TASK GOAL:
The first line of the entries and each line after it, through the one that contains "Task: Click the", are to be duplicated exactly; no picture belongs in the copy.
==== GIVEN ENTRIES ====
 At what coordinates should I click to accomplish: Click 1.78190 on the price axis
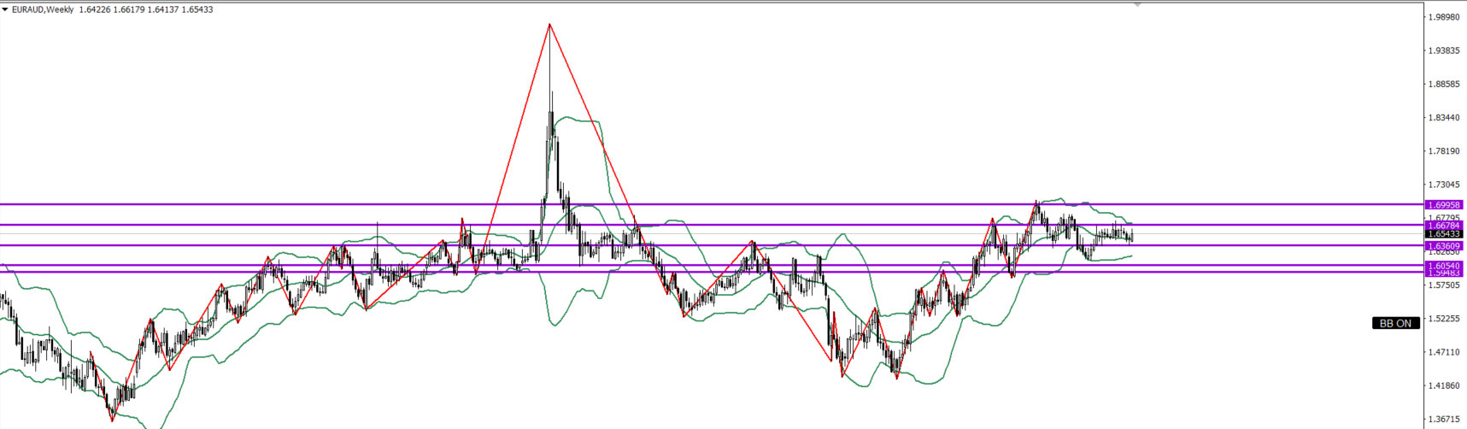pos(1443,151)
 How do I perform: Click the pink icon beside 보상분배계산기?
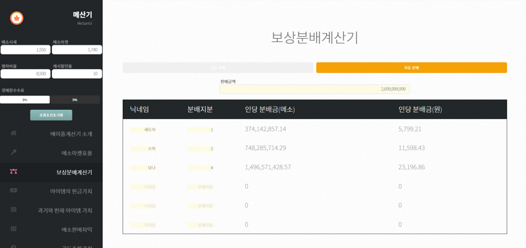pyautogui.click(x=14, y=172)
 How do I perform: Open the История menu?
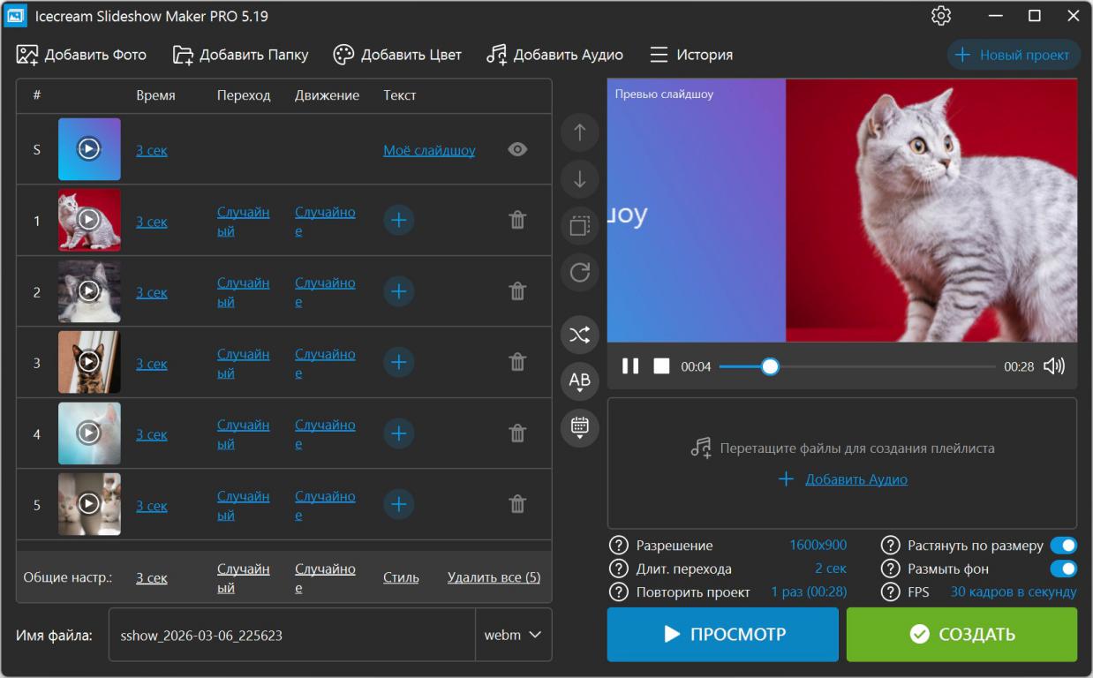[691, 55]
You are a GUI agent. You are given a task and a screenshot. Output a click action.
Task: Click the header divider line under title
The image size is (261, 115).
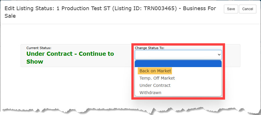coord(131,24)
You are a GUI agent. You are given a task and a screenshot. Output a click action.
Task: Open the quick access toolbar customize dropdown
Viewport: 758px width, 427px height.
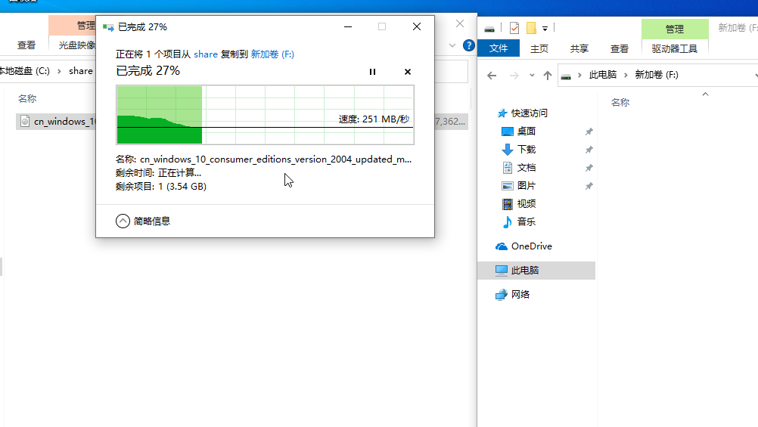[x=545, y=29]
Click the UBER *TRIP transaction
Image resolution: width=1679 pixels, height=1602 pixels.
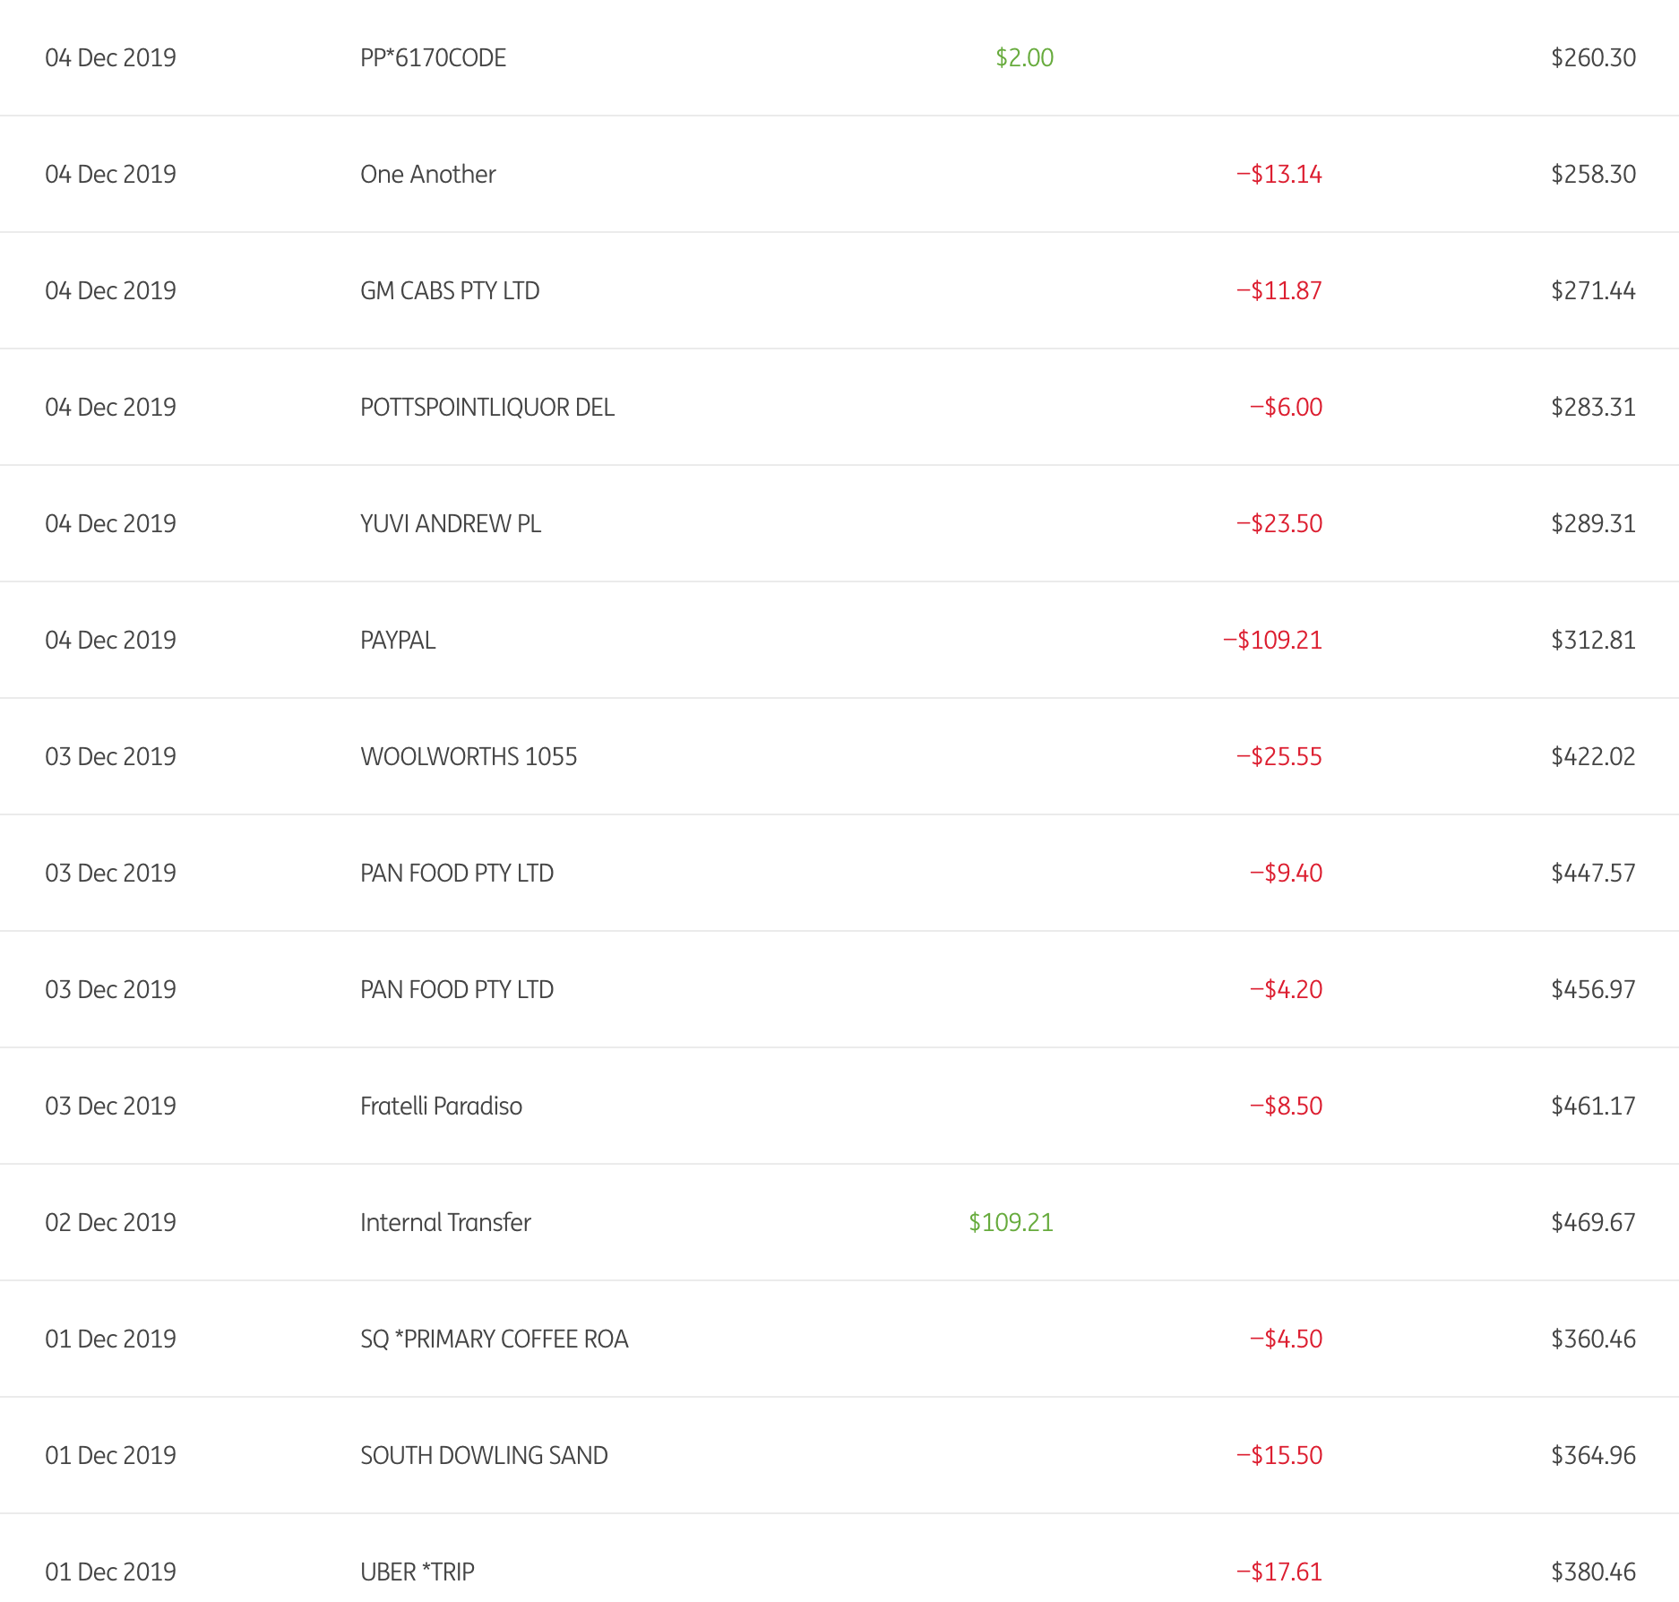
====
EXERCISE RESULT:
 At what coordinates should I click to accomplish: Click 1.78190 on the price axis
pos(1443,151)
 How do I perform: Click the pink icon beside 보상분배계산기?
pyautogui.click(x=14, y=172)
 How do I perform: Open the История menu?
[691, 55]
You are a GUI agent. You are given a task and a screenshot. Output a click action.
Task: Click the header divider line under title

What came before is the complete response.